- Records for the task
■ ■ ■ ■ ■
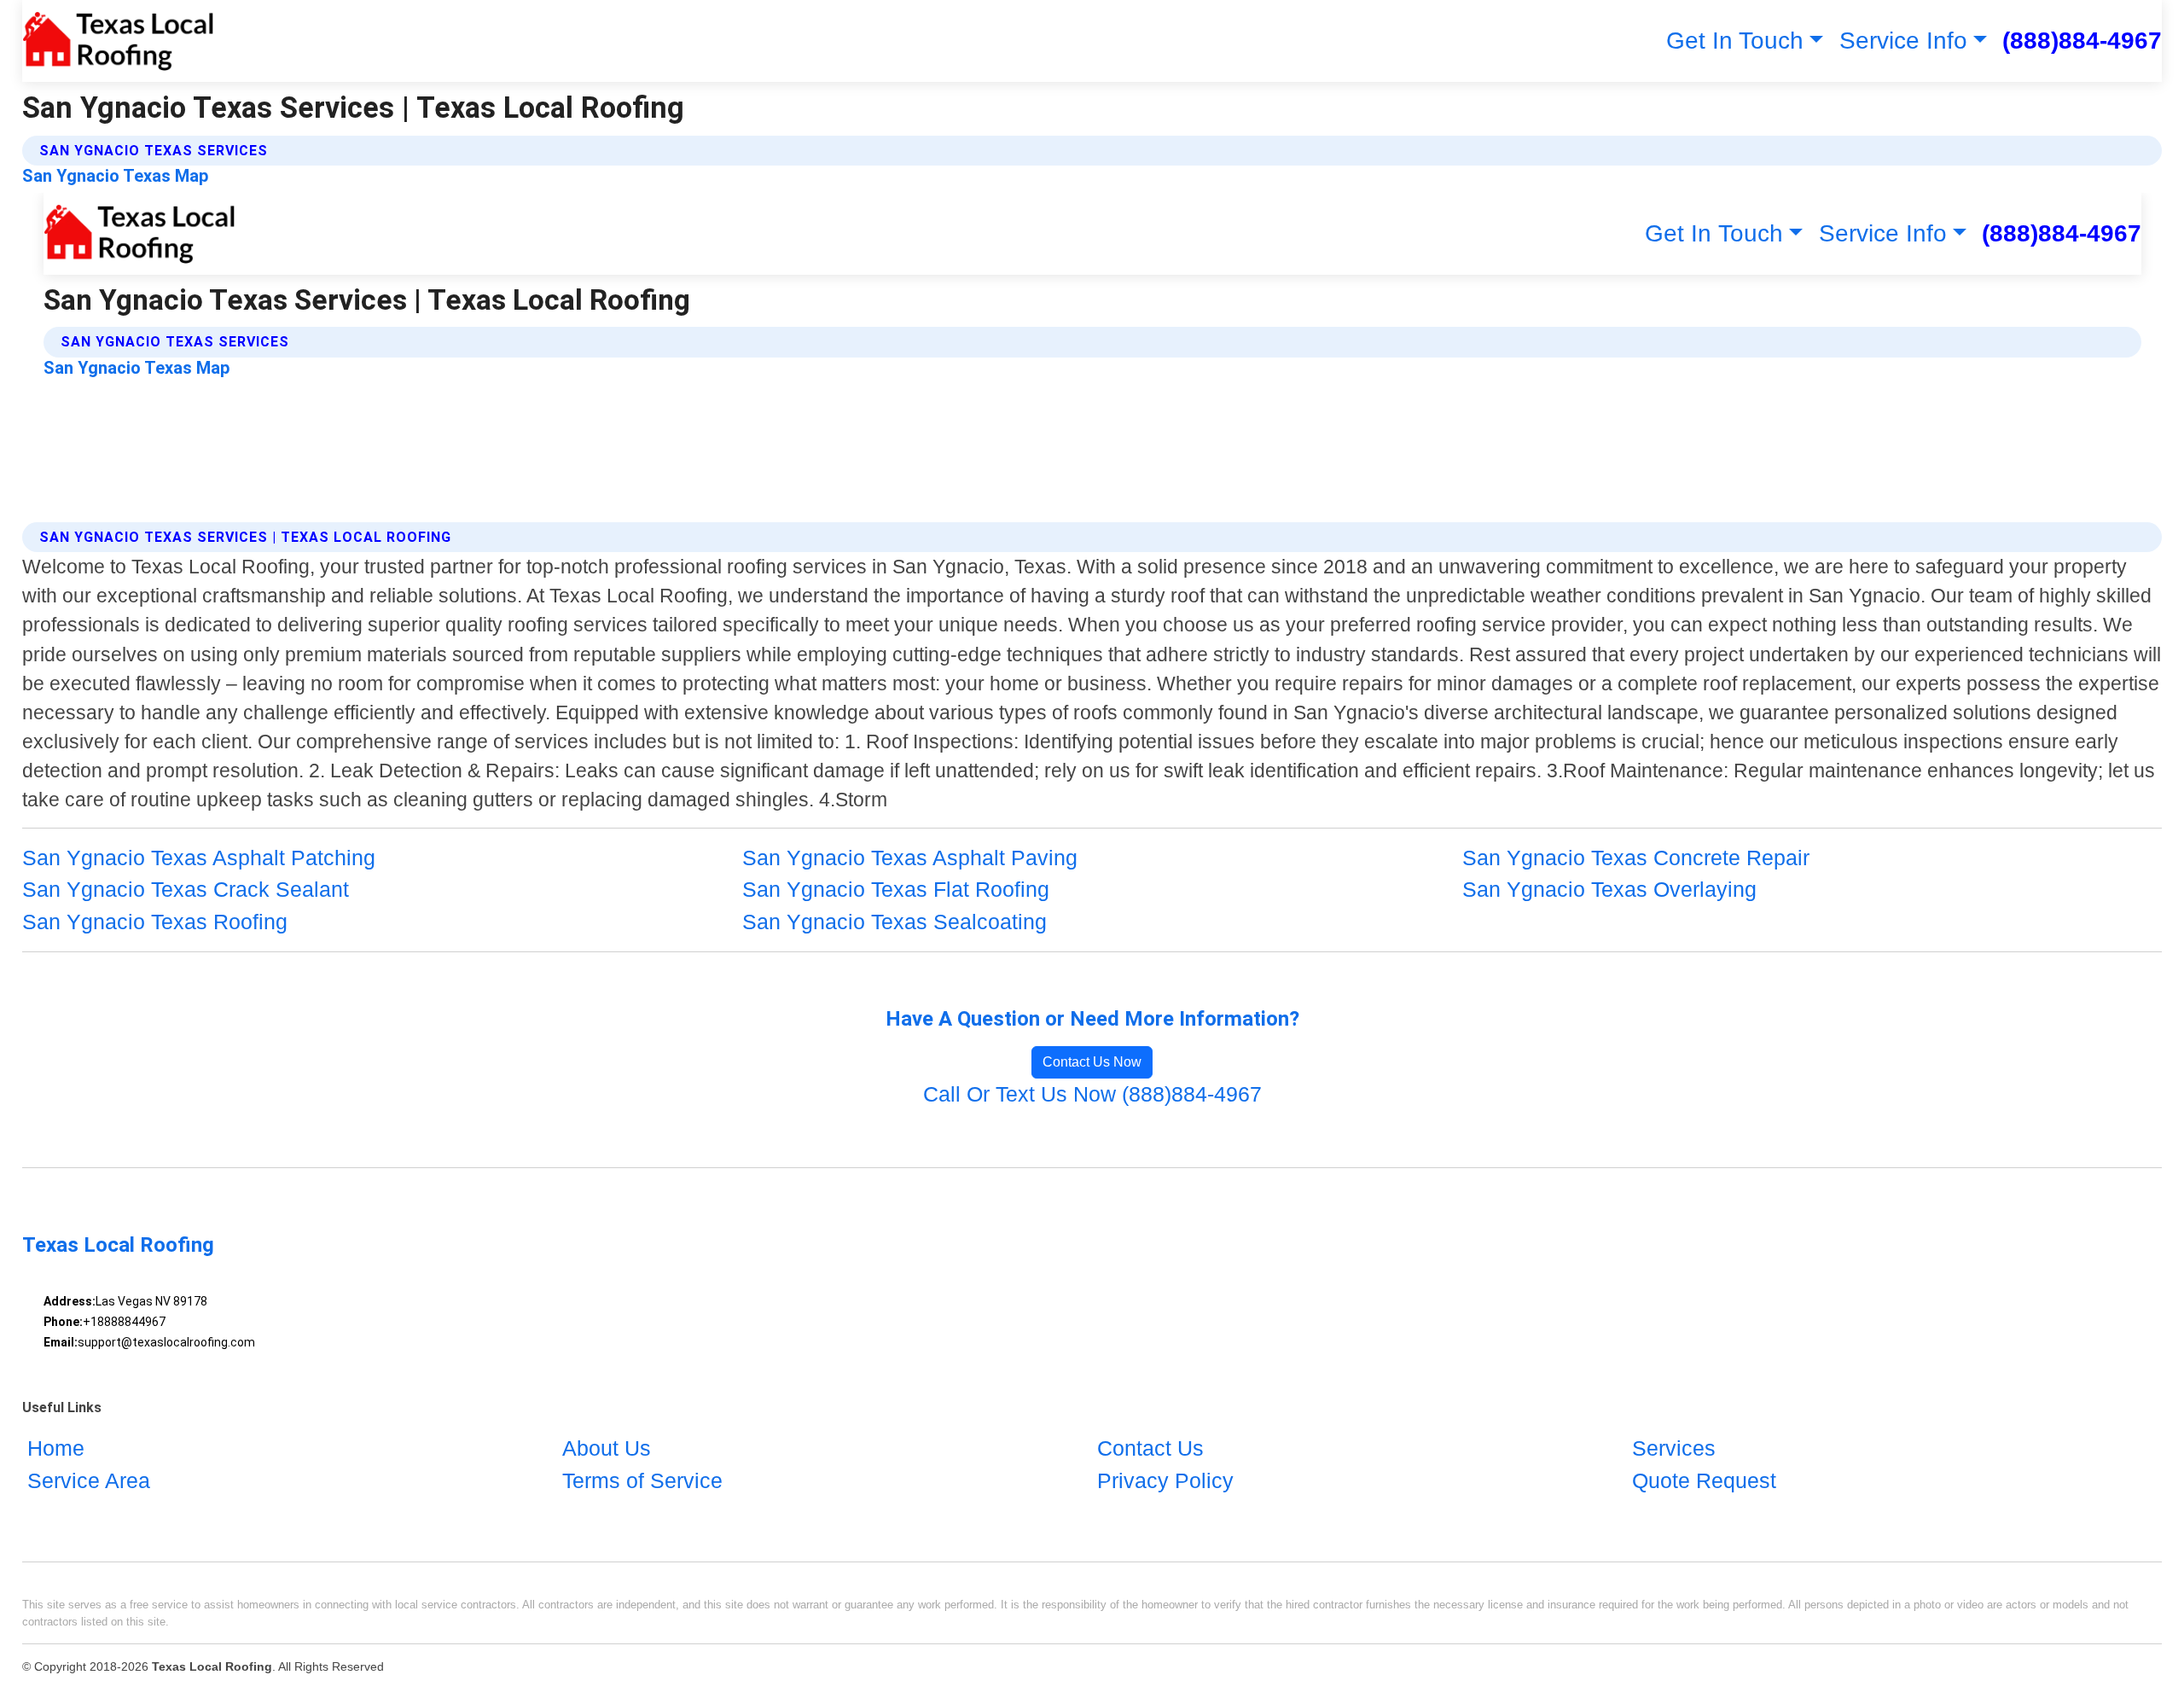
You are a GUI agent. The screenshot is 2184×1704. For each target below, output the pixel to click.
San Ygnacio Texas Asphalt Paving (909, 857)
■ ■ ■ ■ ■
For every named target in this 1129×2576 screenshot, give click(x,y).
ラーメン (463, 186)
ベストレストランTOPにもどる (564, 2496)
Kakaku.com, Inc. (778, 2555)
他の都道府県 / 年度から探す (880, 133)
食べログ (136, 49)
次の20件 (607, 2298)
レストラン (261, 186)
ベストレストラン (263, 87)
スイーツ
■ ■ ■ ■ ■
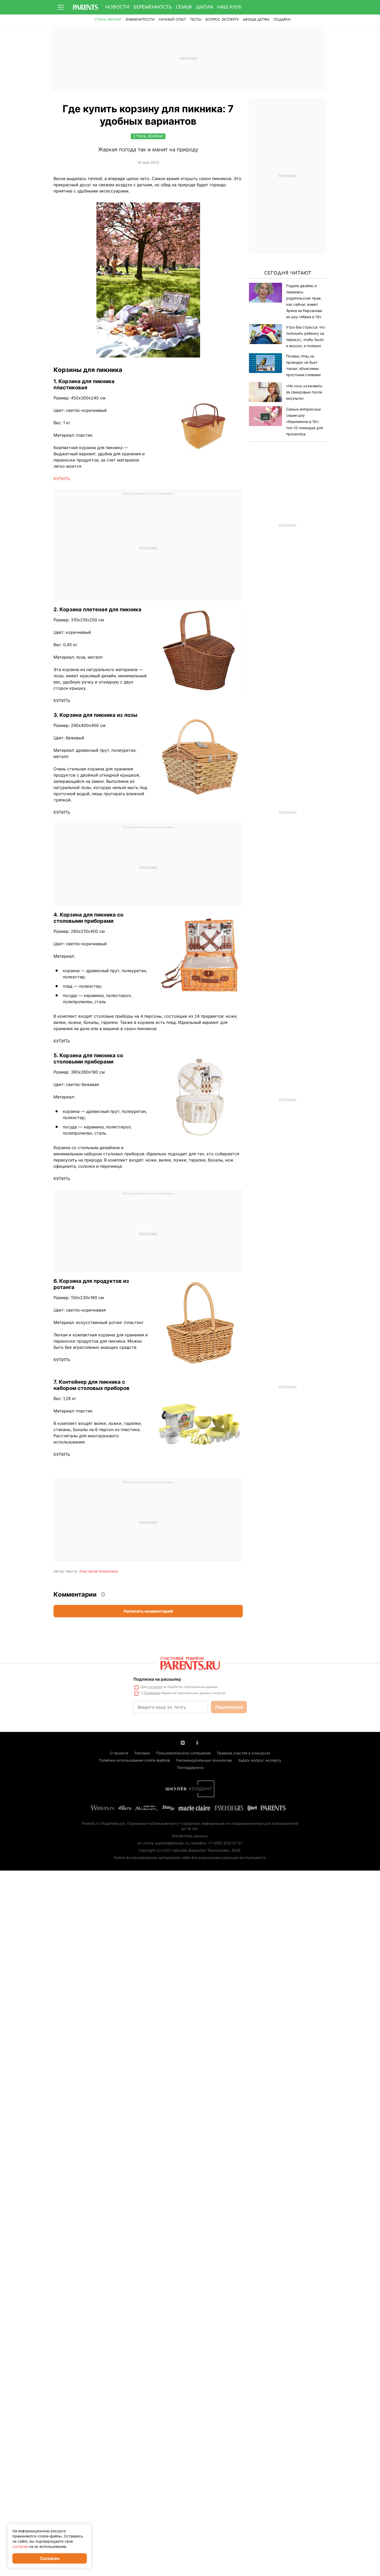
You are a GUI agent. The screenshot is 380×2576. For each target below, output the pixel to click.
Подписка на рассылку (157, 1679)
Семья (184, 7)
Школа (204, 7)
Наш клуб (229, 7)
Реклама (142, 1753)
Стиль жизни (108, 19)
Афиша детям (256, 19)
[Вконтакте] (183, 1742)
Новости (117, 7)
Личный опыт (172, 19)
■ ■ ■ ■ ■
- Directions for this task
Report every line in the data that holds "below", copying each one.

- Output for this task
You are a GUI agent. The screenshot is 2184×1704. For each target below, output the pixel to click.
You are a GUI agent. The screenshot is 380×2576. For each target below, output the pixel to click.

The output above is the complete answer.